▶ [Dataset entries]:
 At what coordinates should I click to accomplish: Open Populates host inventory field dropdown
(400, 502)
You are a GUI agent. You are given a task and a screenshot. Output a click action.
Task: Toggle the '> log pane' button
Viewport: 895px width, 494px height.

▶ [TASK DETAILS]: Return all of the data above, line for line, with nothing changed.

▶ [EXPECTED ANSWER]:
 At what coordinates should I click to accomplish: Open Populates host inventory field dropdown
(400, 502)
You are a GUI agent. You are given a task and a screenshot. Output a click action.
Task: Toggle the '> log pane' button
Viewport: 895px width, 494px height.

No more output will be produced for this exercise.